From: Jan Kara <jack@suse.cz>
To: Christoph Hellwig <hch@lst.de>
Cc: Jan Kara <jack@suse.cz>,
linux-fsdevel@vger.kernel.org,
LKML <linux-kernel@vger.kernel.org>
Subject: Re: [PATCH] fsync: wait for data writeout completion before calling ->fsync
Date: Thu, 3 Sep 2009 12:47:04 +0200 [thread overview]
Message-ID: <20090903104704.GD5060@duck.novell.com> (raw)
In-Reply-To: <20090902221838.GA5311@lst.de>
On Thu 03-09-09 00:18:38, Christoph Hellwig wrote:
> I think we should add this one ontop:
Agreed. Added to the series. I'll now push the whole series to linux-next
via my fs tree.
Honza
>
> --
> Subject: [PATCH] fsync: wait for data writeout completion before calling ->fsync
> From: Christoph Hellwig <hch@lst.de>
>
> Currenly vfs_fsync(_range) first calls filemap_fdatawrite to write out
> the data, the calls into ->fsync to write out the metadata and then finally
> calls filemap_fdatawait to wait for the data I/O to complete. What sounds
> like a clever micro-optimization actually is nast trap for many filesystems.
>
> For many modern filesystems i_size or other inode information is only
> updated on I/O completion and we need to wait for I/O to finish before
> we can write out the metadata. For old fashionen filesystems that
> instanciate blocks during the actual write and also update the metadata
> at that point it opens up a large window were we could expose uninitialized
> blocks after a crash. While a few filesystems that need it already wait
> for the I/O to finish inside their ->fsync methods it is rather suboptimal
> as it is done under the i_mutex and also always for the whole file instead
> of just a part as we could do for O_SYNC handling.
>
> Here is a small audit of all fsync instances in the tree:
>
> - spufs_mfc_fsync:
> - ps3flash_fsync:
> - vol_cdev_fsync:
> - printer_fsync:
> - fb_deferred_io_fsync:
> - bad_file_fsync:
> - simple_sync_file:
>
> don't care - filesystems/drivers do't use the page cache or are
> purely in-memory.
>
> - simple_fsync:
> - file_fsync:
> - affs_file_fsync:
> - fat_file_fsync:
> - jfs_fsync:
> - ubifs_fsync:
> - reiserfs_dir_fsync:
> - reiserfs_sync_file:
>
> never touch pagecache themselves. We need to wait before if we do
> not want to expose stale data after an allocation.
>
> - afs_fsync:
> - fuse_fsync_common:
>
> do the waiting writeback itself in awkward ways, would benefit from
> proper semantics
>
> - block_fsync:
>
> Does a filemap_write_and_wait on the block device inode. Because we
> now have f_mapping that is the same inode we call it on in vfs_fsync.

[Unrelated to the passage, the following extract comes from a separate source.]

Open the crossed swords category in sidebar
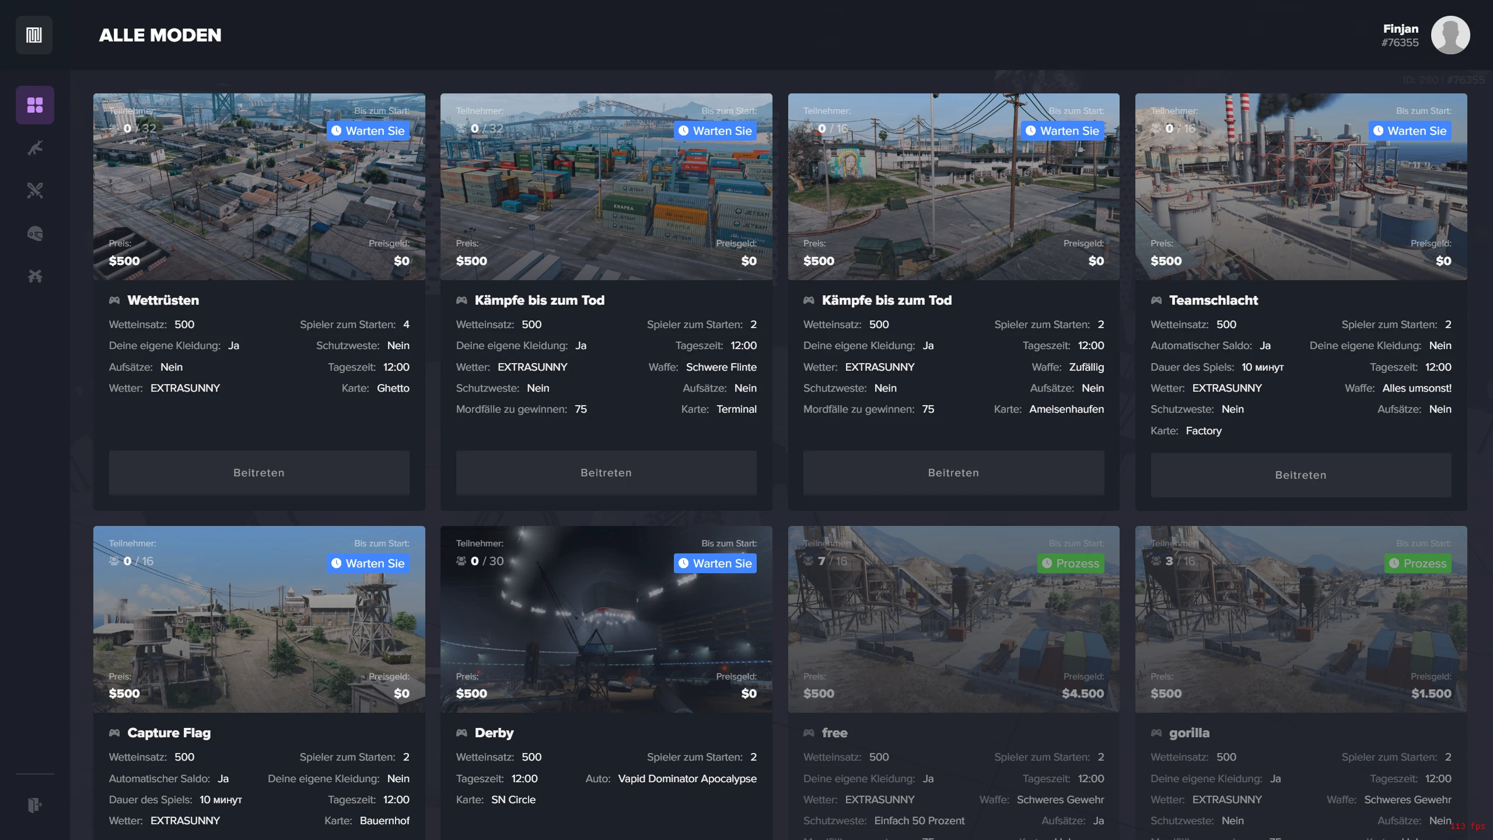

> So just removing it and letting the VFS do the work in one go would
> be an improvement.
>
> - btrfs_sync_file:
> - cifs_fsync:
> - xfs_file_fsync:
>
> need the wait first and currently do it themselves. would benefit from
> doing it outside i_mutex.
>
> - coda_fsync:
> - ecryptfs_fsync:
> - exofs_file_fsync:
> - shm_fsync:
>
> only passes the fsync through to the lower layer
>
> - ext3_sync_file:
>
> doesn't seem to care, comments are confusing.
>
> - ext4_sync_file:
>
> would need the wait to work correctly for delalloc mode with late
> i_size updates. Otherwise the ext3 comment applies.
>
>
> currently implemens it's own writeback and wait in an odd way,
> could benefit from doing it properly.
>
> - gfs2_fsync:
>
> not needed for journaled data mode, but probably harmless there.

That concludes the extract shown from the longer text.